Na era da transparência e da informação plena, também ficou claro que as punições jurídicas não são as únicas ferramentas indutoras do comportamento ético e íntegro: as respostas do mercado, dos consumidores e dos empregados podem trazer sanções reputacionais extremamente onerosas para as empresas corruptas.
O copo meio vazio
Se por um lado o novo modelo conseguiu melhorar a eficiência da persecução de condutas ilícitas, por outro ele revelou um descompasso entre órgãos de controle e fiscalização. É que nosso legislador constituinte foi muito generoso ao distribuir competências para órgãos encarregados da proteção à moralidade administrativa e ao erário público. Criou-se no Brasil o desenho institucional de “multiagências”, em que diversos órgãos e entidades públicas têm competência para realizar ações preventivas e repressivas de atos de corrupção nas esferas administrativa, cível, criminal e dos tribunais de contas: o Ministério Público, o Tribunal de Contas da União (TCU) e seus congêneres estatais, a Advocacia Geral da União (AGU) e a Controladoria Geral da União (CGU).
Embora dificulte o sequestro do Estado (pois sempre haverá um ente público não integrado ao esquema corrupto), esse sistema incentiva a competição destrutiva entre agências, traz enorme insegurança jurídica e desestimula a utilização da leniência. Vemos hoje uma judicialização dos acordos de leniência firmados pelo MPF, em ações movidas por outras autoridades de combate à corrupção, em grande parte com o fim de proteger suas esferas de competência e seu interesse institucional/corporativo.

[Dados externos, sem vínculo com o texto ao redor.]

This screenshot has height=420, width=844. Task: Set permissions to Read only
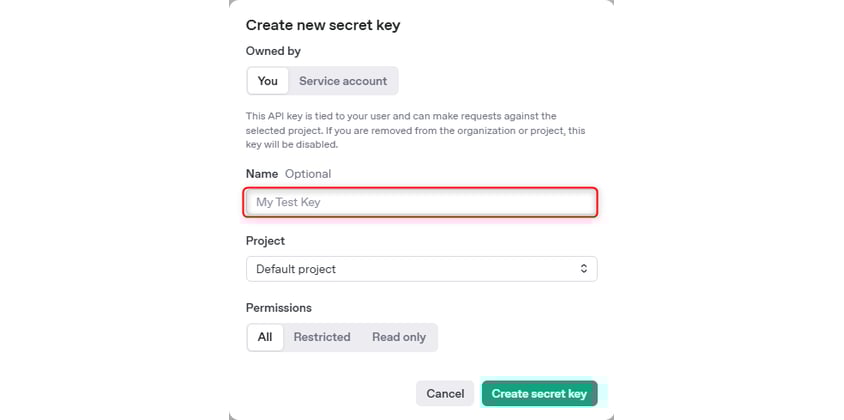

Para garantir a coordenação das autoridades públicas e a segurança jurídica para o leniente, podem ser adotadas algumas medidas, como a criação de: (i) um processo de adesão aos acordos celebrados por um dos órgãos como requisito para que outro possa usar as provas coligidas no âmbito da leniência; (ii) acordos de cooperação e memorandos de entendimentos entre as autoridades; (iii) regras legais que estimulem a cooperação efetiva entre as autoridades, com prazos definidos para manifestação, sob pena de anuência tácita; (iv) uma comissão com representantes de todos os órgãos legitimados para negociar e deliberar um único acordo de leniência para uma dada empresa; ou (v) programas de negociação de leniências pré-validados (em abstrato) pelas autoridades para serem honrados por todas as agências.
E o futuro?
Entre os desafios que o país tem pela frente, destacam-se: (i) ampliação dos poderes e melhoria de estrutura e orçamento da CGU; (ii) adoção de critérios objetivos de cálculo para imposição de multas e outras sanções; (iii) alteração dos regimes de prescrição para evitar impunidades; (iv) revisão dos limites do foro por prerrogativa de função; (v) fomento à cooperação entre todos os órgãos de controle para segurança do jurisdicionado; e (vi) expansão da Lei Anticorrupção para também coibir a corrupção privada (como ocorre por exemplo no Reino Unido e na França).
O balanço do primeiro quinquênio da Lei Anticorrupção é muito positivo e o ferramental para evoluções ainda maiores está à nossa disposição. A mudança para uma cultura plena de integridade exige o constante apoio da sociedade e provavelmente levará mais de uma geração.
(*) Thiago Spercel é Sócio da Área de Societário, Mercado de Capitais e M&A do escritório Machado Meyer.
Fonte: O Estado de S. Paulo, em 30.07.2018.